Eine weitergehende Haftung übernimmt GSD nicht. GSD haftet insbesondere nicht für die Wiederbeschaffung von Daten, sofern diese nicht mit ertretbarem Aufwand reproduzierbar sind. Der Kunde ist für die Datensicherung verantwortlich.
Bei Verletzung von Leben, Körper oder Gesundheit sowie bei vorsätzlichem oder grobfahrlässigem Handeln von gesetzlichen Vertretern oder Erfüllungsgehilfen der GSD sowie im Falle zwingender gesetzlicher Haftung gemäß dem Produkthaftungsgesetz finden vorstehende Haftungsbegrenzungen keine Anwendung.
9.2 Alle Schadenersatzansprüche gegen GSD, GSD Mitarbeiter oder sonstige Erfüllungs- und Verrichtungsgehilfen verjähren 12 Monate nach Schadenseintritt, sofern nicht gesetzlich eine kürzere Verjährungsfrist gilt oder auf Vorsatz oder Arglist beruhen. Ausgenommen sind Ansprüche aus Delikt und den Vorschriften des Produkthaftungsgesetzes; hier gelten die gesetzlichen Verjährungsvorschriften.
§ 10 Eigentumsvorbehalt
10.1 Waren und Lizenzen bleiben das Eigentum von GSD bis zur Erfüllung sämtlicher gegen den Kunden bestehende Ansprüche, auch solche, die GSD außerhalb des Vertrags zustehen.
10.2 Die Wiederveräußerung im gewöhnlichen Geschäftsgang ist gestattet. Der Kunde tritt hiermit sämtliche Forderungen aus dem Weiterverkauf der Vorbehaltsware an die dies annehmende GSD ab und zwar auch insoweit, als die Ware verarbeitet ist.
§ 11 Beendigung des Nutzungsrechtes
11.1 Nach Beendigung des Nutzungsrechtes sind alle Sachen, die GSD dem Kunden zur Nutzung überlassen hat, unverzüglich zurückzugeben. Dies gilt insbesondere für gemietete Hardwarekomponenten oder Software (Lizenzdongle). Die Software ist umgehend von der EDV Anlage des Nutzers zu entfernen.

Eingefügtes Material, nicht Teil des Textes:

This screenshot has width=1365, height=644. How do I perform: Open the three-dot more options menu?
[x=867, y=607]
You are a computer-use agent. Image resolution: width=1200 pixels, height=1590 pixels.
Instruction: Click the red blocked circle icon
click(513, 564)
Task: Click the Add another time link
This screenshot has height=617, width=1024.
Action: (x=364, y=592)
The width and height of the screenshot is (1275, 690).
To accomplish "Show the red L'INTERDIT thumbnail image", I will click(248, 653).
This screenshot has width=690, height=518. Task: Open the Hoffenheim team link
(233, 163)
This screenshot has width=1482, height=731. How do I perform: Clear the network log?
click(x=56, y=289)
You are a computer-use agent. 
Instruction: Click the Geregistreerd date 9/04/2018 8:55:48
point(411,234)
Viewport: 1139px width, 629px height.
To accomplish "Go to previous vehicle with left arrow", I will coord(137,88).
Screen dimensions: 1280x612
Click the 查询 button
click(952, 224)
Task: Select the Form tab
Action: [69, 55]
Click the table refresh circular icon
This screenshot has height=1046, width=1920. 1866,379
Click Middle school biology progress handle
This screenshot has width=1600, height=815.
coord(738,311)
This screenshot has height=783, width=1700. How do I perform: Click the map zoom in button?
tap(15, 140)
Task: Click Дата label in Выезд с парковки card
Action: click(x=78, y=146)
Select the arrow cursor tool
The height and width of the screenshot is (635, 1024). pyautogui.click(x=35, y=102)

11.2 Ferner sind alle Unterlagen, die zur Dokumentation gehören nebst der Entwicklungsdokumentation zurückzugeben.
§ 12 Schlussbestimmungen
12.1 Ein Vertrag bleibt auch bei Unwirksamkeit einzelner Punkte in seinen übrigen Teilen wirksam. Etwa unwirksame Bestimmungen oder Lücken sind durch Regelungen, die dem angestrebten wirtschaftlichen Erfolg möglichst nahe
kommen, zu ersetzen.
12.2 Gerichtsstand ist Kronach, GSD ist berechtigt, den Kunden an dem für seinen (Geschäfts-)Sitz zuständigen Gericht zu verklagen.
12.3 Es gilt das Recht der Bundesrepublik Deutschland.
12.4 Nebenabreden bestehen nicht. Änderungen, zu diesen Allgemeinen Geschäftsbedingungen bedürfen der Schriftform. Dies gilt auch für einen Verzicht auf diese Formerfordernis.